As a teacher and artist, Shirley greatly influenced my beginning studies and presentations of historical dance. This posting contains reviews of her groundbreaking work for Rameau’s La Naissance d’Osiris, also done in collaboration with Alan Curtis.
Thank you Shirley for all the beauty you created in your life and for all those dancers you inspired.
Sincerely,
Catherine Turocy
ARTICLES
Dr. Shirley Wynne was my mentor and supervisor of my MA program in dance at Ohio State University in the late 1960s. Working in a nascent field with a handful of colleagues, she was interested in the determinants of style in movement practices that no living person had ever seen. She gave life to notation systems and iconography of the past for which we are deeply appreciative. Bach, for example, has been interpreted in many ways for centuries but the challenge of bringing the whole body to life in movement, costume, comportment and gesture was another task altogether. It was a process Shirley embraced and loved and was unstinting in her demand for excellence. In retirement for many years, she will be remembered for a magnificent contribution to dance and its history.
Dianne, Thank you for being so articulate and putting her work into perspective. I hope others will come forward and contribute their words with the same gratitude and understanding.
How I found Shirley Wynne: A perspective from the West Coast.
This writing is simultaneously a paean to Shirley Wynne who remains such a creative inspiration and catalyst in my work, and it is a history of how she and I came to know each other. My relationship with Shirley intertwined with my professional museum work and academic inquiry in a way that created more questions than answers.
The connection with Shirley started after graduating from UCLA with a MA in Dance and Ethnology. I took a position in 1968 as Associate Curator of History at The Oakland Museum in California. This museum was in the process of being created from the ground up – architecture by Eero Saarinen and the history gallery conceptual design by a lead member from the office of Charles and Ray Eames. We were being challenged to re-envision history in museums. The level of inquiry and spirited discussions into the night about re-creating the lives of eighteenth- and nineteenth-century California for museum audiences led me to re-consider what I understood as dance and what I was constantly re-focusing on as the body in historical context. How is the presence of the moving figure to be made tangible in museum exhibitions and inserted into ancillary events like live performance and demonstration? In the finished history gallery was a dance ‘platform,’ done with full cooperation and input from California’s Miwok tribe. I was not involved in this, but the results are an example of how some people were thinking about body posture and gesture at the time. Plaster casts were made from the postures and gestures directly from the bodies of Miwok Native Americans performing one of their dances, and these ‘mannequins’ were then adorned with ritual garments and accouterments.
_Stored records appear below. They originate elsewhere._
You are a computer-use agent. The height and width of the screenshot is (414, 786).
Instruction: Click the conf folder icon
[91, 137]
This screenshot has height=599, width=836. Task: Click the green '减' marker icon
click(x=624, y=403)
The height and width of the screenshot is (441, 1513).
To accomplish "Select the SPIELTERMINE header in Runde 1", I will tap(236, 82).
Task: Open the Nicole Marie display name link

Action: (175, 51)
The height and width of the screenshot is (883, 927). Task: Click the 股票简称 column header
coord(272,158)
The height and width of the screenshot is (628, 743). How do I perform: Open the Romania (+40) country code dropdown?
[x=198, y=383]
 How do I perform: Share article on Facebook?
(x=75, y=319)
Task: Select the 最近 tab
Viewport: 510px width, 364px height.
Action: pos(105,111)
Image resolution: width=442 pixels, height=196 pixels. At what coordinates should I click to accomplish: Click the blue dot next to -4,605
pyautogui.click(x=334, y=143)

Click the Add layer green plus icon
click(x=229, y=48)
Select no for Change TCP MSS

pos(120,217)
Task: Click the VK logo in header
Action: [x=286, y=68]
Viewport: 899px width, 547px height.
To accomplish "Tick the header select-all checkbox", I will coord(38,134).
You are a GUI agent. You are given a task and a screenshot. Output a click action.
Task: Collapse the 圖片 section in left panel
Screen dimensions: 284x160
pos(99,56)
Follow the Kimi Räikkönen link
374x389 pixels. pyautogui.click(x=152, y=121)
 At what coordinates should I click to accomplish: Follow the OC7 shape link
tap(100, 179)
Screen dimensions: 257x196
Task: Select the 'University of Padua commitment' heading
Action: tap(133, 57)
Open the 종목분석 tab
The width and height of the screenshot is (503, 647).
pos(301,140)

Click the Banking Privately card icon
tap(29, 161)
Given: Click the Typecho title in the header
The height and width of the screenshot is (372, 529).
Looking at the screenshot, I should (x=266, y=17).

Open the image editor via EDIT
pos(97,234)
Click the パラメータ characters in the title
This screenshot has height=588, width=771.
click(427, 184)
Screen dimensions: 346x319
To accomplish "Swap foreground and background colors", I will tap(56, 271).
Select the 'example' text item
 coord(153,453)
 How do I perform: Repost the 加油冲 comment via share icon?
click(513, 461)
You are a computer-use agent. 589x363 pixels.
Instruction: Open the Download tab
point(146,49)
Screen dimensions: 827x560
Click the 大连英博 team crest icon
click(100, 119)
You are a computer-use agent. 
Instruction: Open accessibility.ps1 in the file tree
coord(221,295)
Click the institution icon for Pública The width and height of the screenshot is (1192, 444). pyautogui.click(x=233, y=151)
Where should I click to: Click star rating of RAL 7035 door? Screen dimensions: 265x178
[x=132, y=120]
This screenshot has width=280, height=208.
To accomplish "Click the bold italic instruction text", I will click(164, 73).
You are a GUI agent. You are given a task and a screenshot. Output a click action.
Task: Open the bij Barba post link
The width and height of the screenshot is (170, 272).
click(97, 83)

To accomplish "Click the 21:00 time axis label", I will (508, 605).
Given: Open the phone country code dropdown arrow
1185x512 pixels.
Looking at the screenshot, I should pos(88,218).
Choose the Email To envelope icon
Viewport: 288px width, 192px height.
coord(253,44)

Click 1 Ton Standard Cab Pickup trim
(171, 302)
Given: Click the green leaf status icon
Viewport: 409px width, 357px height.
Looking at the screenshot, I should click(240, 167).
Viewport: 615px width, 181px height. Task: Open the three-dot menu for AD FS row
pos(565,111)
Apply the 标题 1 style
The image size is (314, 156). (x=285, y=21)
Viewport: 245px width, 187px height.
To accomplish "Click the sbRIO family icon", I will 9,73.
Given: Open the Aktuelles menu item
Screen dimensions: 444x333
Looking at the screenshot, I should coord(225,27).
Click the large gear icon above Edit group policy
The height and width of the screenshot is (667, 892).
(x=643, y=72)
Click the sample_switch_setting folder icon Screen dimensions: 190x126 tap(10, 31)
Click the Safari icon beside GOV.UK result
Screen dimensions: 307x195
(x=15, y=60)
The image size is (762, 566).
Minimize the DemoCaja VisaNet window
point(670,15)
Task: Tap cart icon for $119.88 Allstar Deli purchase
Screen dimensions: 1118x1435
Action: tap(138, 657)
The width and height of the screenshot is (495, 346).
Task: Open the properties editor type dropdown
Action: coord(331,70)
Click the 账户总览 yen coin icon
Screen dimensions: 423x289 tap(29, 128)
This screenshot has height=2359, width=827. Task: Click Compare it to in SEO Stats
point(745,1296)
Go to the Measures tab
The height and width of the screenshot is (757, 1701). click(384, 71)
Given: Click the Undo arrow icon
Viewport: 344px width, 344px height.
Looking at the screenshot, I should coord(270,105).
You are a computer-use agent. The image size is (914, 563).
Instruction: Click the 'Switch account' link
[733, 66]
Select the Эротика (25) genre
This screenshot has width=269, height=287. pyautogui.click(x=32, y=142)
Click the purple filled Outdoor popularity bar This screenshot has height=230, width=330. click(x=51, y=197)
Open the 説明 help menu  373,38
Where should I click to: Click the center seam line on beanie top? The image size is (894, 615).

Translating, or ‘reading,’ collected and inanimate historical artifacts, I thought about what this pile of objects, material culture, could tell us about how subsequent European and Spanish settlers in California took on, assumed culture, created society, devised interactions, and formalized the non-verbal in posture and gesture.
In the mid 1970s, I began a doctoral program at the University of California at Davis. Mid-stream in my research and thoughts, I began working on an inter-campus and, eventually, an interdisciplinary degree — trying to determine a path through the maze of visual, written, and artifact resources that one needs to draw upon to understand how human beings in history experienced their bodies and moved in their culture and time.
I learned about Shirley Wynne on a trip to the Smithsonian Institution where her work had drawn very favorable notice. As Shirley was then a professor at the University of California at Santa Cruz (thus in the UC system), I chose her as a key faculty member with whom to work. I commuted weekly to study with her. Shirley brought my attention how to consider ‘style,’ something that she saw as a sphere of elements – a gestalt — that expressed an era and could be used to unmask written and visual records in order to re-create dances. Combined with my ethnology and folklore studies at UCLA, I joined the hunt, as she put it – “to bring back the dance alive.” The game was afoot!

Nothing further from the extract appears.